WHAT YOU SHOULD DO: Copy all of the material below, line for line.

DATA UNDER STUDY:
§
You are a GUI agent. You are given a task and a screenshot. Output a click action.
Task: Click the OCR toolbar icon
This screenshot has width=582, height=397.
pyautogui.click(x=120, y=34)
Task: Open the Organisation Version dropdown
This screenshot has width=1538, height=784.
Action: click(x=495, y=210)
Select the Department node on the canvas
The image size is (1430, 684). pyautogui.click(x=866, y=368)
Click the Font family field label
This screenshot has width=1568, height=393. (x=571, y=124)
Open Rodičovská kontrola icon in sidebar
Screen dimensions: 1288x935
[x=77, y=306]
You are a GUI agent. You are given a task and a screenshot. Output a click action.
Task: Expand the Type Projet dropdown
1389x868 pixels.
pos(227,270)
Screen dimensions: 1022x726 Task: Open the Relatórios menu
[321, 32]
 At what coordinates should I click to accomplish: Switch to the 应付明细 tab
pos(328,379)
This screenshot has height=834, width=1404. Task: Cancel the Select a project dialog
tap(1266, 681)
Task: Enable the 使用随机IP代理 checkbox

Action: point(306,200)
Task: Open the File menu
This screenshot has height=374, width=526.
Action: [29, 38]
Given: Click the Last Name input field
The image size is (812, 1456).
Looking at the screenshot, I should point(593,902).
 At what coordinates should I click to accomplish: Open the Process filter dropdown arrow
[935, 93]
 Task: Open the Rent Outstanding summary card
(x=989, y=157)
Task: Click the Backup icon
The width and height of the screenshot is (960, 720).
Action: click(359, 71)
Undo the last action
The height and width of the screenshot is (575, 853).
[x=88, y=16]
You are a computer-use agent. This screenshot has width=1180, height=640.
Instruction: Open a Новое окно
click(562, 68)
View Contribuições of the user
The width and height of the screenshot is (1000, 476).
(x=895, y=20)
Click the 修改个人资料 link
§
RESULT:
You are a GUI agent. You are given a task and a screenshot. Output a click action.
Task: Click the OCR toolbar icon
This screenshot has width=582, height=397.
pyautogui.click(x=120, y=34)
Task: Open the Organisation Version dropdown
This screenshot has width=1538, height=784.
Action: click(x=495, y=210)
Select the Department node on the canvas
The image size is (1430, 684). pyautogui.click(x=866, y=368)
Click the Font family field label
This screenshot has width=1568, height=393. (x=571, y=124)
Open Rodičovská kontrola icon in sidebar
Screen dimensions: 1288x935
[x=77, y=306]
You are a GUI agent. You are given a task and a screenshot. Output a click action.
Task: Expand the Type Projet dropdown
1389x868 pixels.
pos(227,270)
Screen dimensions: 1022x726 Task: Open the Relatórios menu
[321, 32]
 At what coordinates should I click to accomplish: Switch to the 应付明细 tab
pos(328,379)
This screenshot has height=834, width=1404. Task: Cancel the Select a project dialog
tap(1266, 681)
Task: Enable the 使用随机IP代理 checkbox

Action: point(306,200)
Task: Open the File menu
This screenshot has height=374, width=526.
Action: [29, 38]
Given: Click the Last Name input field
The image size is (812, 1456).
Looking at the screenshot, I should point(593,902).
 At what coordinates should I click to accomplish: Open the Process filter dropdown arrow
[935, 93]
 Task: Open the Rent Outstanding summary card
(x=989, y=157)
Task: Click the Backup icon
The width and height of the screenshot is (960, 720).
Action: click(359, 71)
Undo the last action
The height and width of the screenshot is (575, 853).
[x=88, y=16]
You are a computer-use agent. This screenshot has width=1180, height=640.
Instruction: Open a Новое окно
click(562, 68)
View Contribuições of the user
The width and height of the screenshot is (1000, 476).
(x=895, y=20)
Click the 修改个人资料 link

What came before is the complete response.